The role of plasmonic metal-oxides core-shell nanoparticles on the optical absorption of Perovskite solar cells

• Published in: Optical and quantum electronics Vol. 54; no. 10
• Main Authors: Ullah, Ihsan, Saghaei, Hamed, Khan, Jahangeer, Shah, Said Karim
• Format: Journal Article
• Language: English
• Published: New York Springer US 01.10.2022; Springer Nature B.V
• Subjects: Absorbers; Absorption; Bilayers; Characterization and Evaluation of Materials; Charge transfer; Computer Communication Networks; Core-shell particles; Electrical Engineering; Gold; Incident light; Lasers; Nanoparticles; Optical Devices; Optics; Perovskites; Photonics; Photovoltaic cells; Physics; Physics and Astronomy; Plasmonics; Silicon dioxide; Solar cells; Titanium dioxide; Perovskite solar cell; Surface plasmons; Gold nanoparticle; Optical absorption; Core-shell nanoparticle
• ISSN: 0306-8919; 1572-817X
• DOI: 10.1007/s11082-022-04051-6

Among all the different methods to enhance the optical absorption of photovoltaic devices.
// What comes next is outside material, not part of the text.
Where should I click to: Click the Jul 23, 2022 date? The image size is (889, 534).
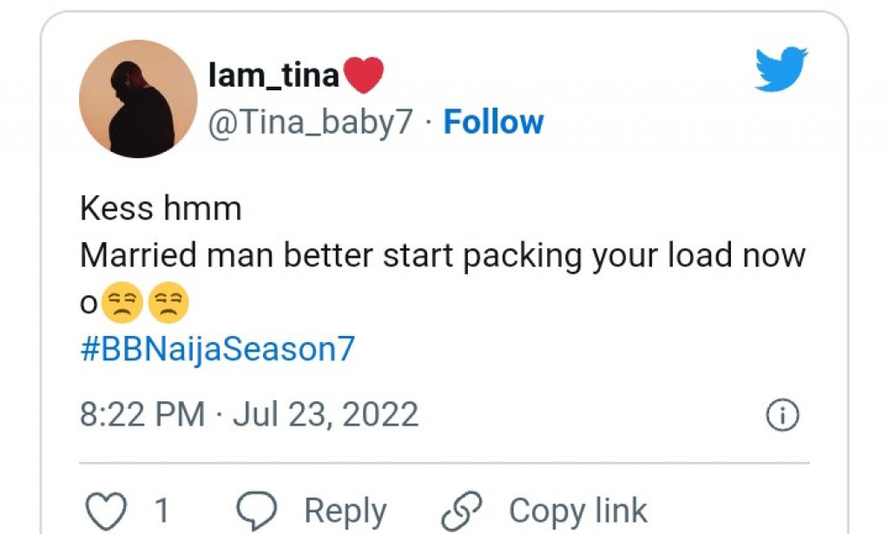325,414
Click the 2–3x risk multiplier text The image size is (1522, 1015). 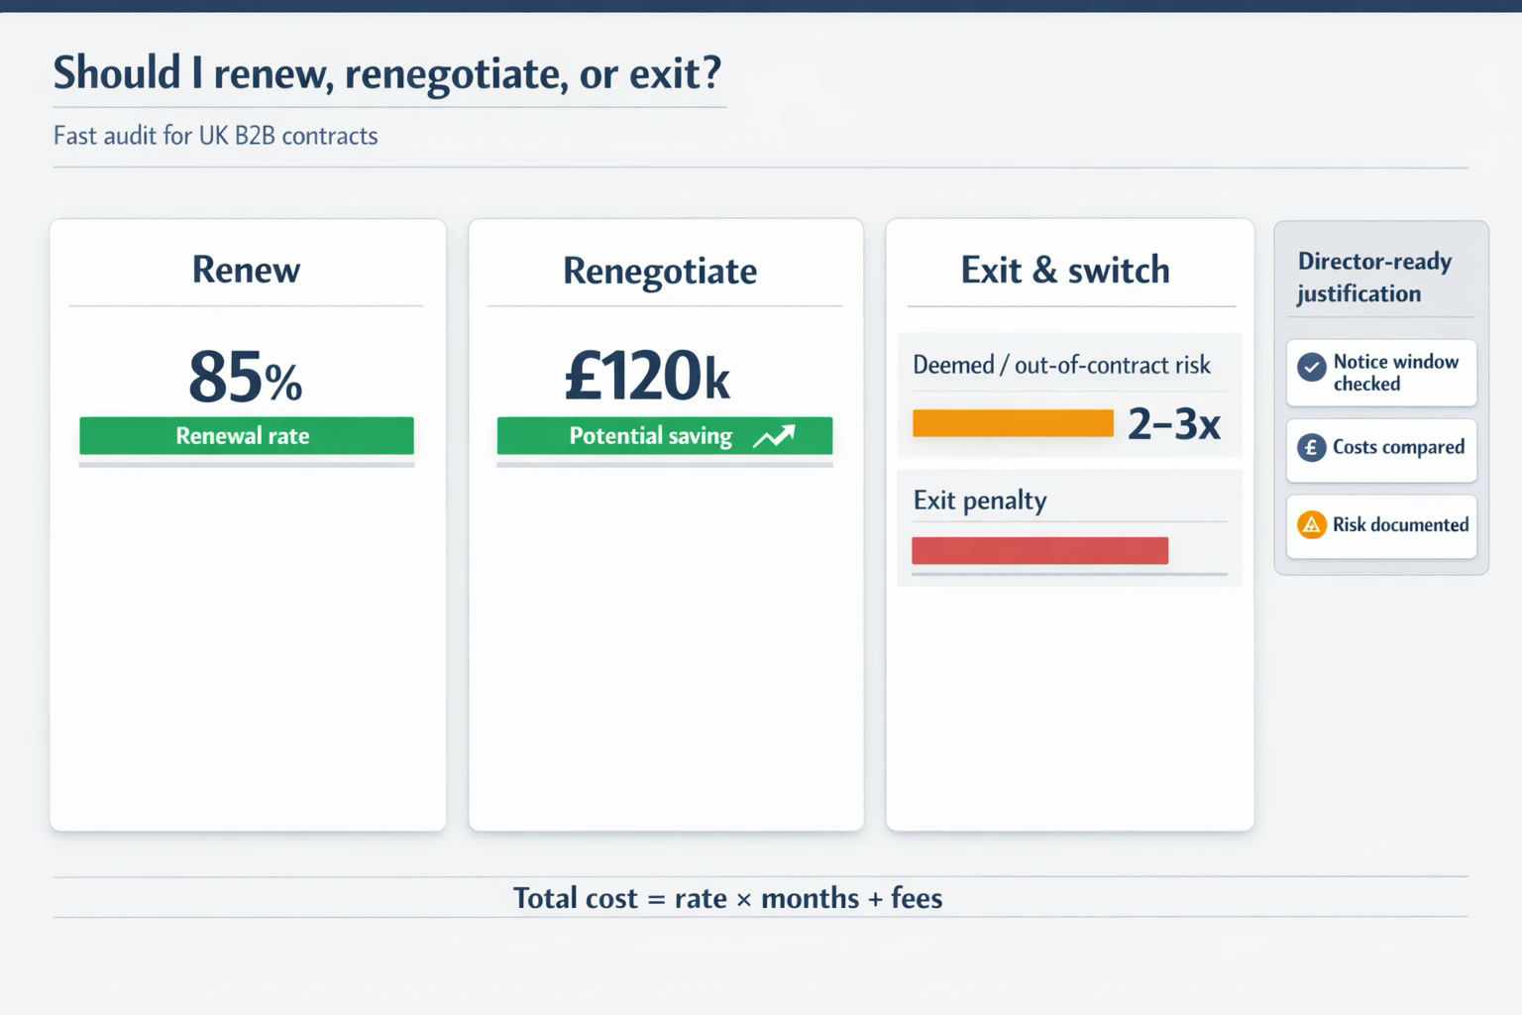(1174, 424)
The plasmonic effect is one the most prominent and effective ways to capture more incident light and also provide good carrier dynamic management. Here, we systematically introduce spherical gold nanoparticles (Au NPs) with different radii in the absorber layer of perovskite solar cells (PSCs). The overall enhanced optical absorption of around 14.20% and 20.02% is achieved for incorporated monolayer and bilayer Au NPs, respectively, in the active layer compared to the pure perovskite layer. Moreover, we employ the metal (Au)-dielectric (TiO 2 and SiO 2 ) nanoparticles in the absorber layer. The optical absorption increases as the core-shell size decreases. The optical absorption elevates in both Au@TiO 2 core-shell and Au@SiO 2 core-shell 17.5% and 3.5%, respectively. These results support superior separation and transfer of charge in the existence of plasmonic NPs. In addition, this study presents a very sophisticated approach to the optical enhancement of PSCs and thus helps to boost the overall photovoltaic device performance.